Us and them: public discourse in America
Dr. Abdullah bin Musa Al Tayer
The Democratic and Republican parties in the United States of America wish that either could strongly influence or even control the public narrative, suppressing dissenting opinion until the election is over.
These wishes are a kind of fantasy in a country that has reached maturity like the United States of America, and enables opinion and dissenting opinion to coexist and impose diversity in political discourse in a way that serves the orientations and ideologies of the two ruling parties. Wishes may come true in an emerging country that is making its way towards development and prosperity, as happened with Singapore at the beginning of its renaissance, where the Singaporean government at that time gave priority to the discourse that strengthened national unity, economic development and social stability, as a young nation feeling its way towards the future and suffering existential challenges, including These include ethnic tensions, economic backwardness, and external security threats.
For the father of the Singaporean Renaissance, a unified narrative was the only way to move society as a single bloc behind his plans to build an advanced nation in all fields. The circumstance necessitated controlling the media and thus imposing the government’s vision and narrative. In order not to be unfair to the pioneer of the renaissance in Singapore, it is fair to recall that he left room to hear the views of civil society organizations and academics, and listened to differing viewpoints within his government.
Some might argue that, having reached its peak, whether that approach was necessary for Singapore’s success is debatable, as alternative paths would also likely have yielded positive results. These assumptions are revealed by the state of satisfaction that followed the completion of construction and overcoming the challenges that required the unity of Singapore behind the builder of its modern renaissance.
Singapore’s approach to controlling the public narrative contributed to its early success, and researchers have later evaluated the nuances and potential downsides of that strategy.
Returning to America, the country that chose civil war for its advancement, unlike Singapore, the conflict of post-war narratives seems like eternal bliss compared to the bloody conflict, and Republicans and Democrats realize that the only way to prevent sliding into civil war is to maintain a calculated connection between the two sides of the conservative and liberal dichotomy in America. .
From this standpoint, each of them adheres to its own discourse, and the principle of clear sorting dominates the public space. Fox News and CNN cannot be viewed outside the context of us and them.
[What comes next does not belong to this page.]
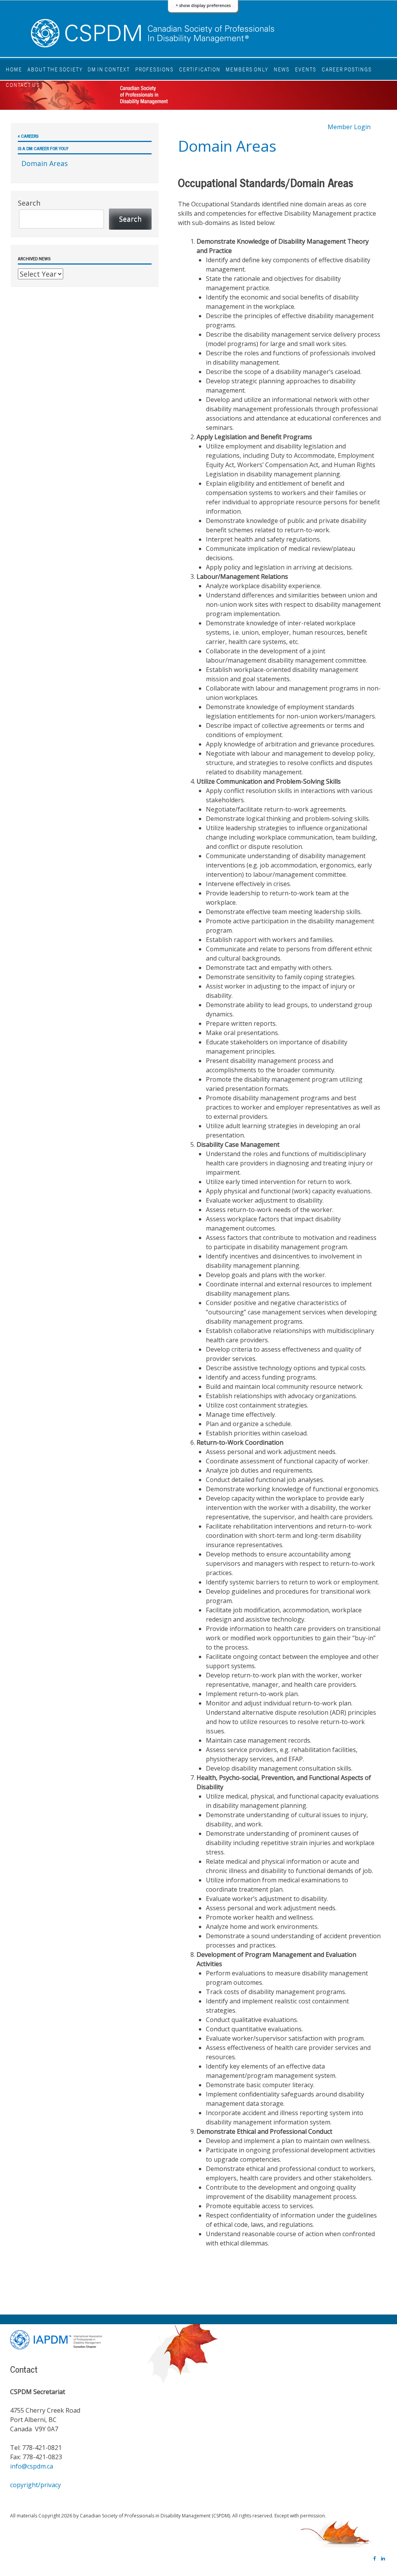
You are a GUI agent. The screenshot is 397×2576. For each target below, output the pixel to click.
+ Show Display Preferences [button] (203, 5)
American entrepreneurs, executives, judiciaries, and citizens realize that when one narrative dominates, it will inevitably oppress nearly half of American society, and will hinder critical thinking, innovation, and the ability to effectively confront challenges. These are traits that America has developed since the end of the American War, and that have become the foundations of its industrial renaissance, economic progress, and leadership. World order. Therefore, they are patient or pretend to be unavoidable in order to avoid increasing polarization and ideological division, undermining social cohesion and increasing the risk of unrest or conflicts leading to civil war, which is still present in American memory and has its own path in contemporary consciousness.
Americans who are accustomed to accepting one narrative without questioning it, whether on the Republican or Democratic side, are more vulnerable to electoral manipulation and misinformation campaigns because they are with the party’s candidate, and no one will budge on their positions. They are polarized to the left or the right, but one group sits quietly in the middle. To these and not to those, and they are the independent voters spread across a number of so-called swing states, and they are the ones who decide who reaches the White House.
Some sources say that independent voters constituted 31% in the 2022 midterm elections, and 26% of the votes in the 2020 presidential race. Reuters describes in a report that independent voters are younger than Republicans and Democrats who are firmly established in their political beliefs, and that 26% of independents are part of the generation called (Z), and the majority was not old enough to vote in the 2020 elections, and that 36% are from the millennial generation. .
President Biden has previously praised the Chinese political approach, where the president makes his decisions without partisan disturbances, and former President Trump is fond of hegemony, and wants to see America fully embrace his red narrative at the expense of the blue spectrum, but any of the American politicians has no choice but to coexist with The diversity of the narrative, which sometimes reaches the point of extremism and strangeness in the literature of groups such as the extreme right-wing QAnon.
The model of the rising Singapore at that time does not come close at all to the experience of an American nation whose renaissance began early and saw peaceful differences in viewpoints as a great mercy and a basis for its development and renaissance.